===== Material shown

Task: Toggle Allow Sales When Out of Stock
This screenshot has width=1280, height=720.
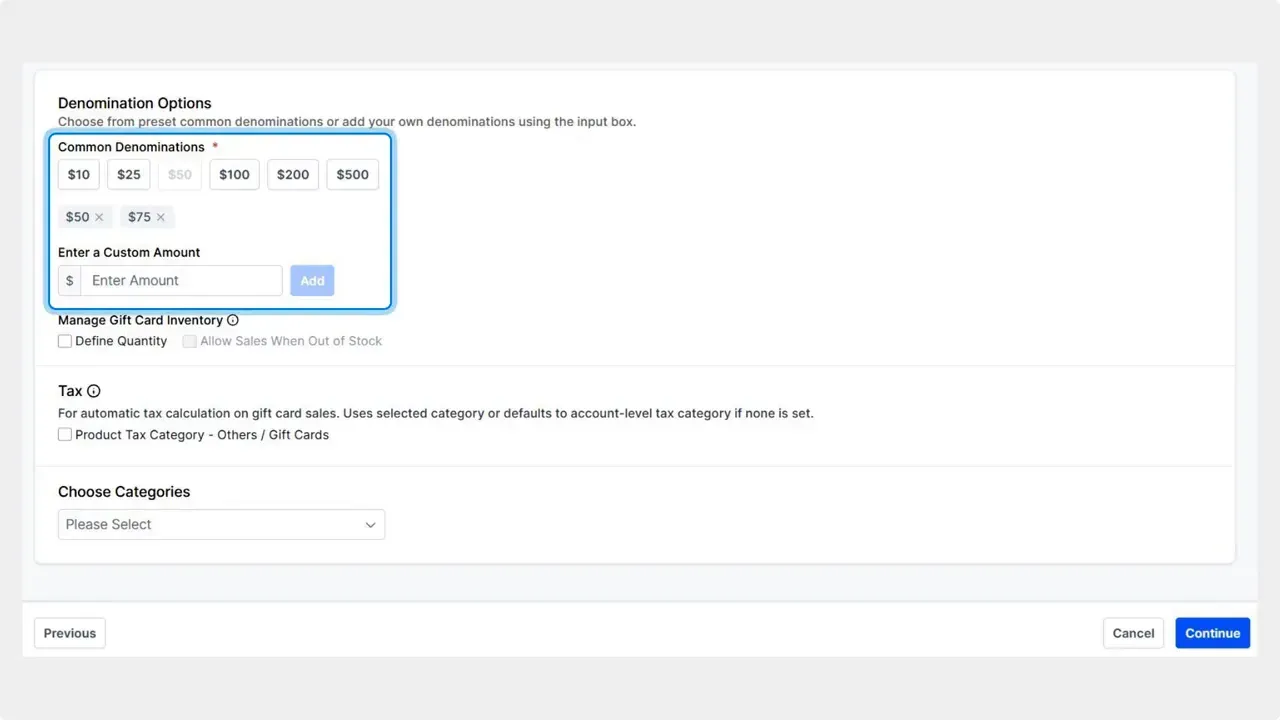Action: [190, 341]
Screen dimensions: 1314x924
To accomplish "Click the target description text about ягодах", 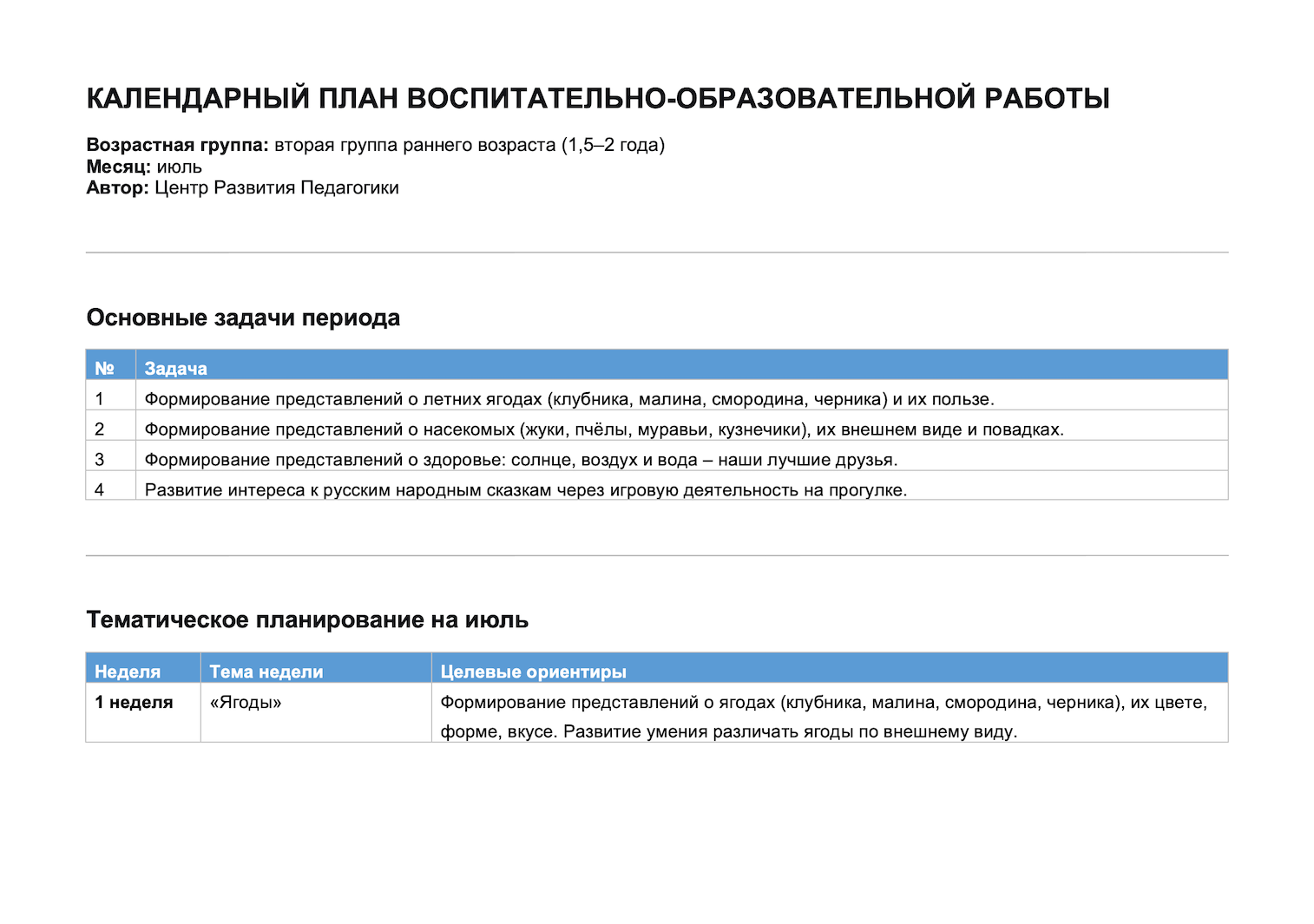I will click(x=824, y=717).
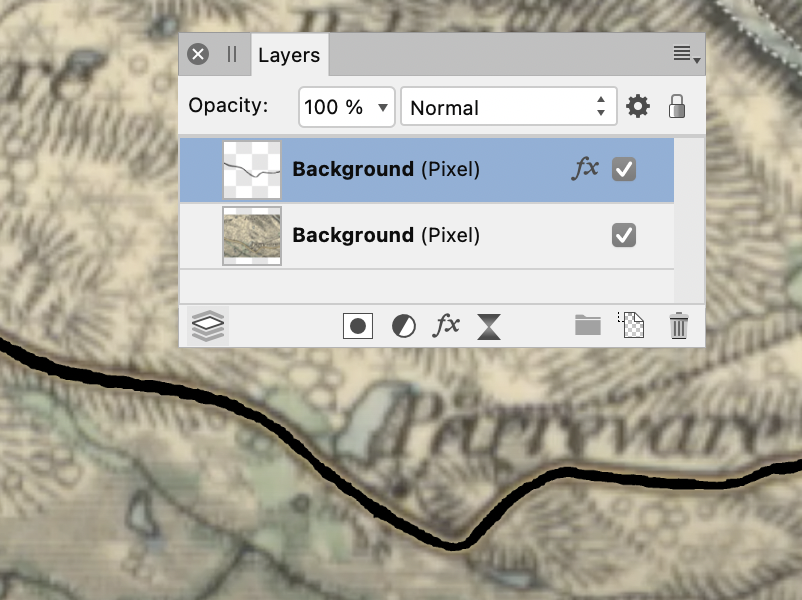
Task: Create a new adjustment layer
Action: 404,325
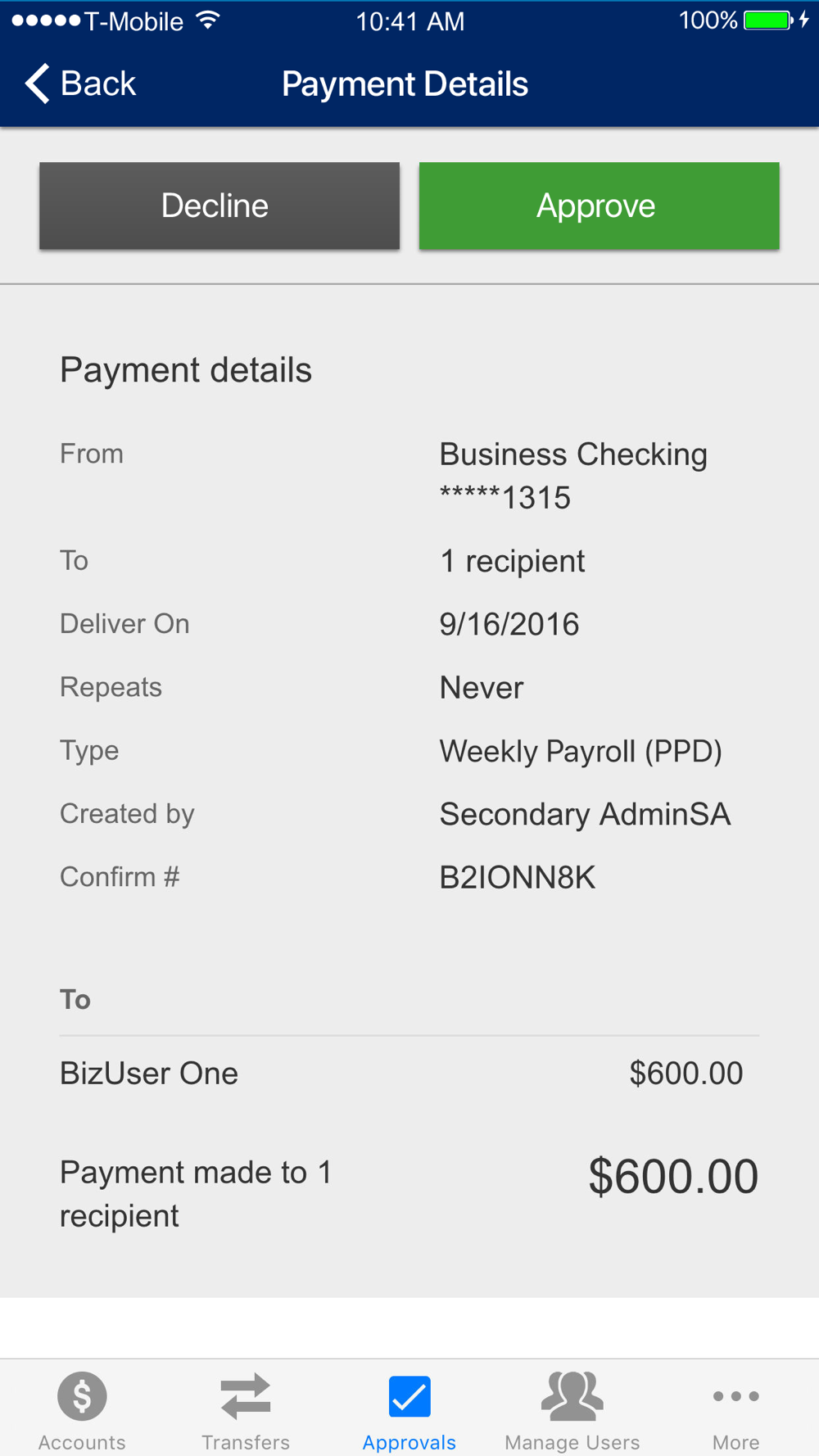This screenshot has height=1456, width=819.
Task: Approve the payment with green button
Action: pos(599,206)
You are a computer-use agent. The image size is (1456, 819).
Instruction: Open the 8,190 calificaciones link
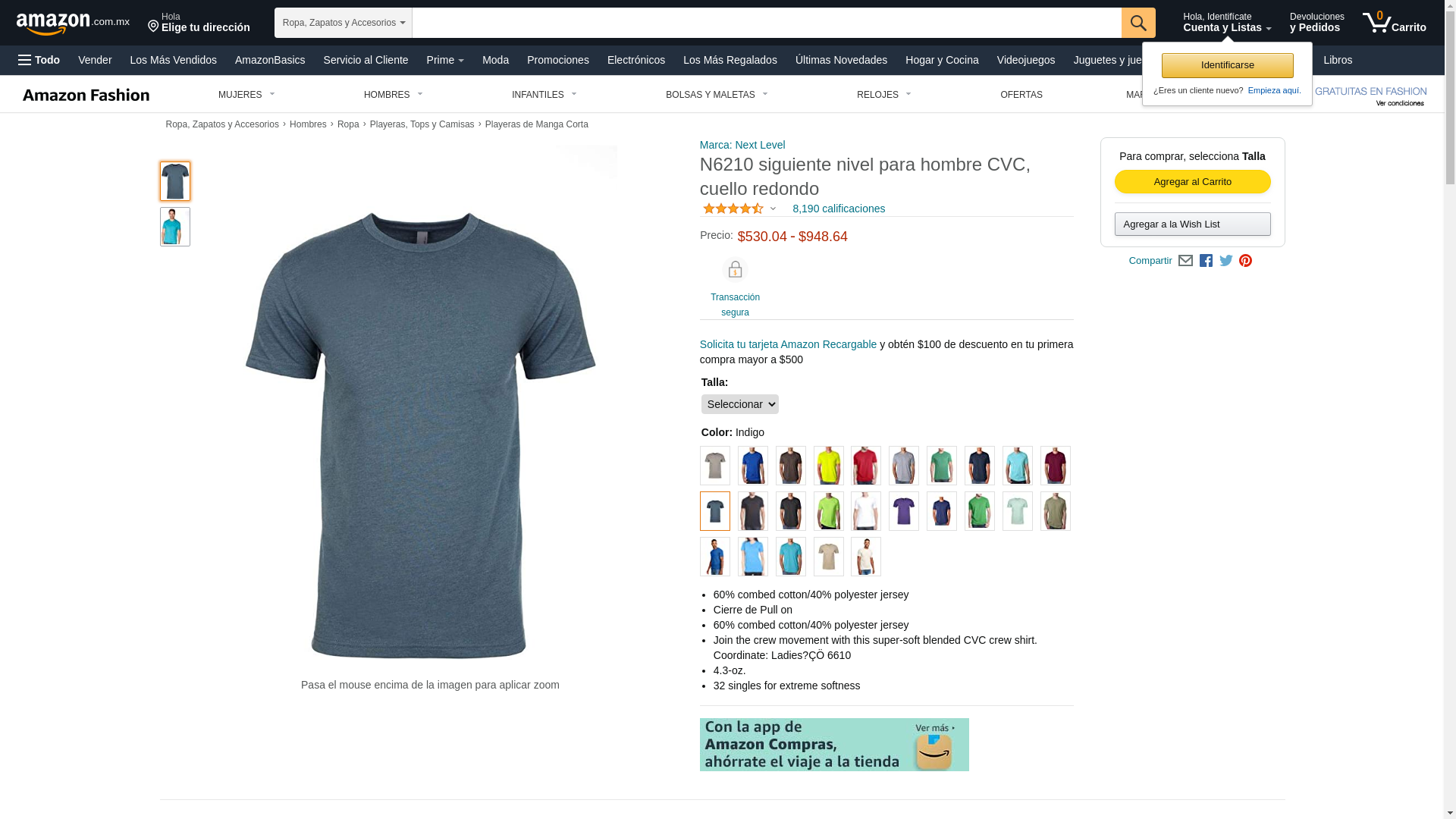[839, 209]
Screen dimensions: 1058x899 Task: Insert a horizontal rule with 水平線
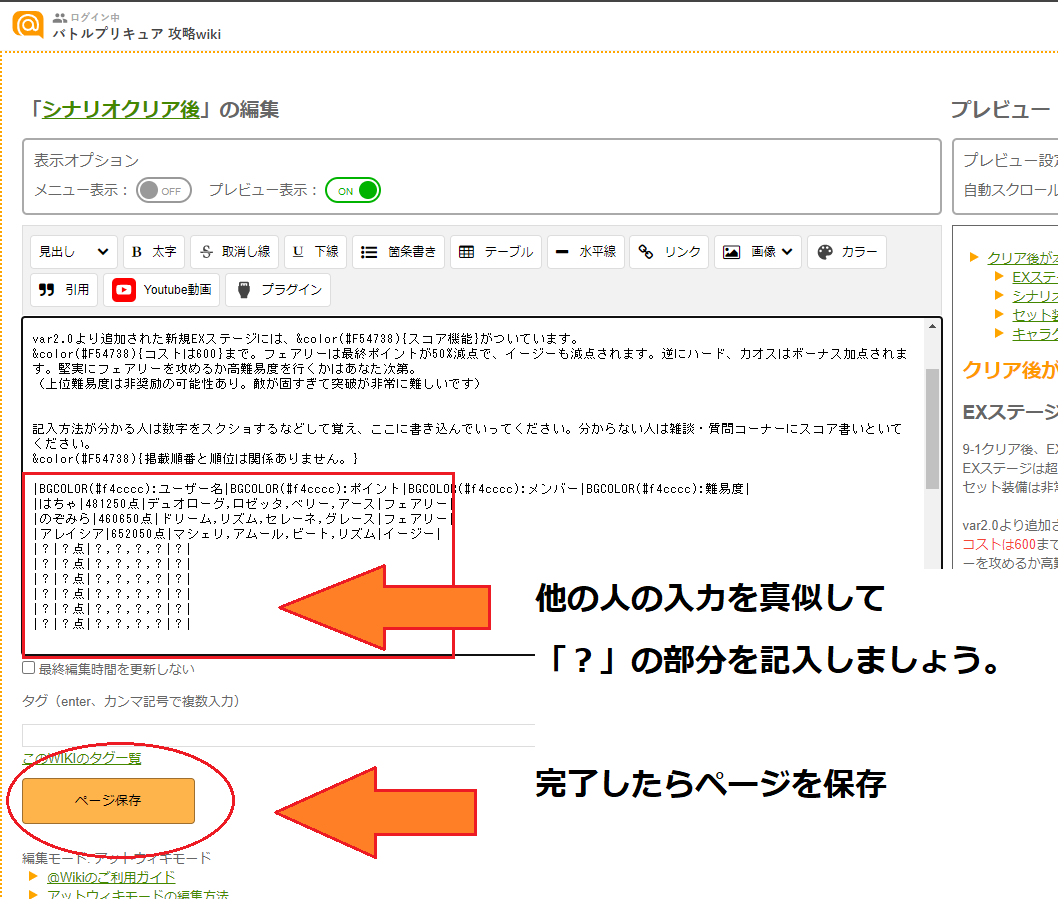point(585,252)
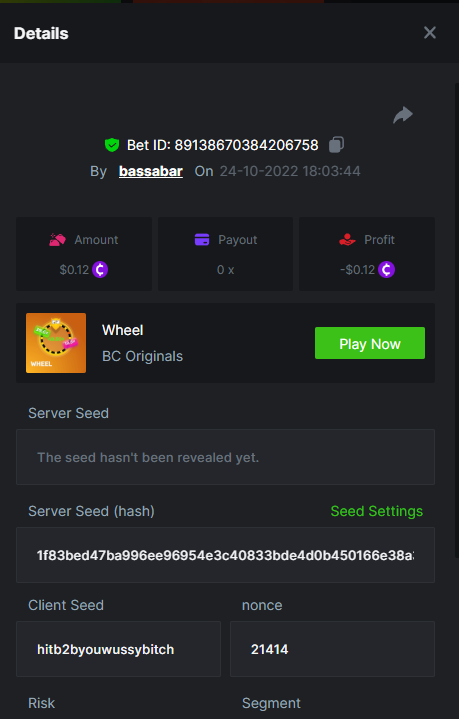
Task: Click the share arrow icon
Action: [x=403, y=115]
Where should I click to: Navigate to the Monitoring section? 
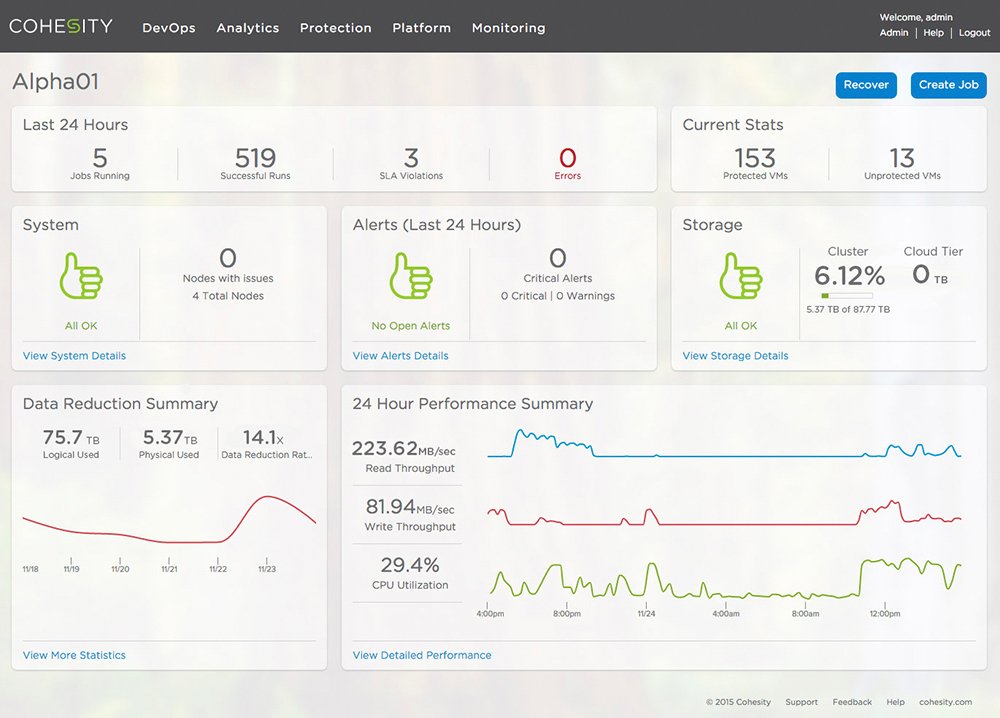tap(508, 28)
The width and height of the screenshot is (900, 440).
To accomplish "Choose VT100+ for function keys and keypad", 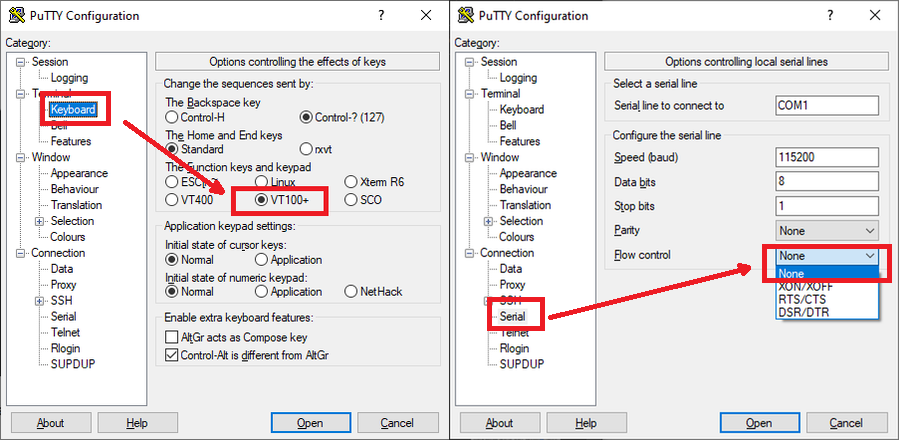I will 262,199.
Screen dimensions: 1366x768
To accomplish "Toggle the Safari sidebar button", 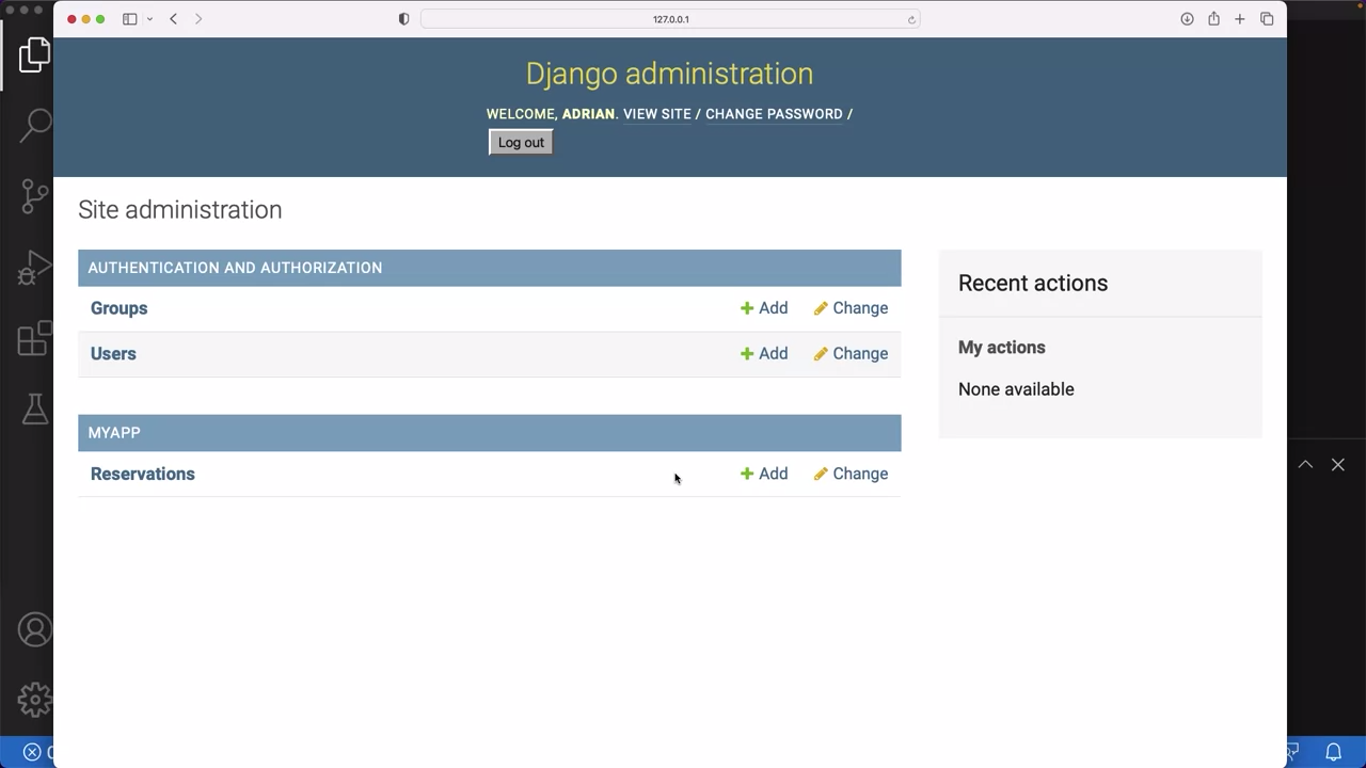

==========

▸ **What to work on**
Copy the rows word for word, starting with the line that contains "Screen dimensions: 1366x768" and continuing through the end of the rows. Leave the pictures out of your copy.

▸ **Written solution**
Screen dimensions: 1366x768
To accomplish "Toggle the Safari sidebar button", 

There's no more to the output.